Azure data factory supports multiple connectors to ingest data and perform the ETL processes as shown in the image.

Azure data factory V2 connector list
Image source - Microsoft Azure

Pre-requisite to build web scraping tool

Below mentioned are the minimal pre-requisite to building a web data harvesting tool -

  • Basic or little knowledge of Azure cloud e.g creating VM, storage accounts, PaaS services etc.
  • Azure subscription
  • Resource group
  • Storage account
  • Azure data factory cloud service access
  • Laptop or desktop to install IR (Integration Runtime) and integrate with Azure data factory

Pro Tip

If you don't have Azure subscription, you can create a free account which will give you access to $200 credit for 30 days to try Azure cloud services. You just need an email ID and a credit card . A few cents (INR 2) transaction will be done to your credit card for verification and it will be reimbursed by Microsoft after 30days, once your trial period expires. You won't be charged until you choose to upgrade your plan after the trial period completes.

Enough overview and knowledge to start building a web harvesting tool Right? Let's start building it.

Build a Web scraping tool - Step by Step

Building a web scraping tool will not be difficult for you if you will follow each step in this guide sequentially. I will use Azure data factory version 2 to extract the All-time Olympic Games medal table from the Wikipedia page and will store it in Azure storage. I will show steps using the Azure portal so that even a newbie can understand it. I will cover minimal/simple steps to create a data scraping tool in this guide, but it's more complex if you go into deep web scraping techniques. Professionals can use Azure DevOps or Terraform modules for Azure data factory and can also automate the ETL process. There are companies in the market which offer readymade web scraping tools and services to quickly scrape any public website.

Step1 - Login to the Azure portal

The very first step is to log in to https://portal.azure.com, with your credentials. If you don't have one, create it using the Azure free subscription program discussed in the pre-requisite section.

NPM not found error in Ubuntu
Step2 - Create a resource group or Use an existing one

I would suggest you create a new resource group for the web scraping tool.
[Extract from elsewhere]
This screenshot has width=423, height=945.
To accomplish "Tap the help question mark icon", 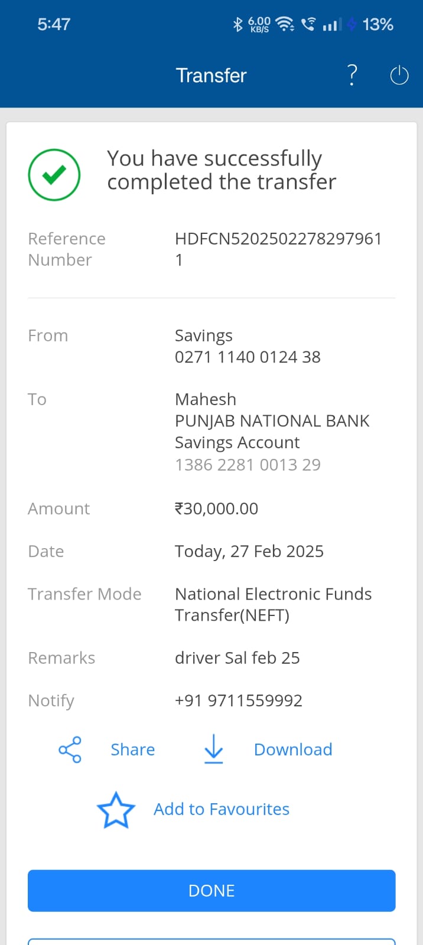I will tap(352, 75).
I will be using my resource group AzureDSdev, which I created especially for this guide. Creating a new separate Resource Group (RG) also helps you clean up the environment later if required.
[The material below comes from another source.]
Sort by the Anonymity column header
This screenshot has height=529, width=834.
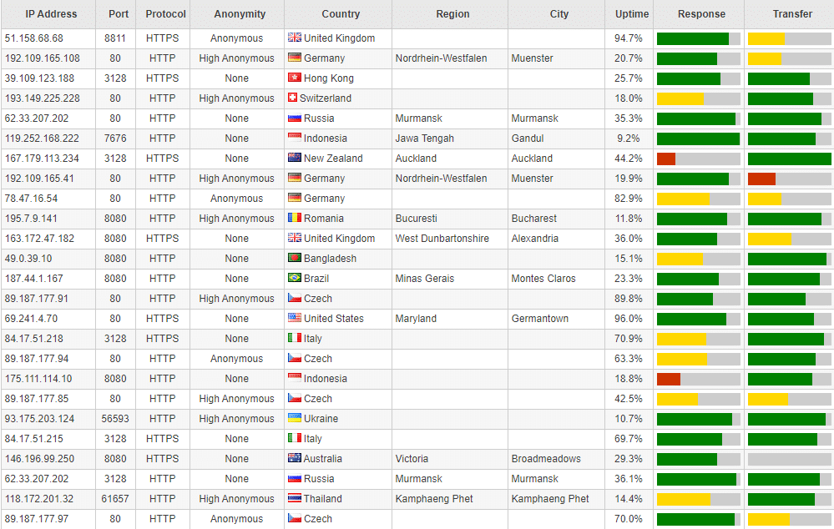click(x=240, y=14)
Create resource group in Azure for web scraping

Step3 - Create a storage account or use an existing one

As I explained earlier, my recommendation would be to create a new separate storage account, but you can use the existing one also. I have created a storage account named storagedatascraping01ds, container inside will be used as the target to keep the scraped data.

Dedicated storage account

Step4 - Create Azure Data Factory

Now let's build the Azure data factory pipeline using the following simple steps -

Step4.1 - Search and Open Azure data factories

  • Search for Data factories service in the Microsoft Azure search bar as shown in the image.
Data factories service of Azure
  • Click on Data factories service and open it. You will land on the data factories welcome page.

Step4.2 - Create a new data factory for your web scraping tool

  • Click on <+ sign> create it to start the data factory wizard.

Note** If you have never created any azure data factory earlier, you will see the "No data factories" display message.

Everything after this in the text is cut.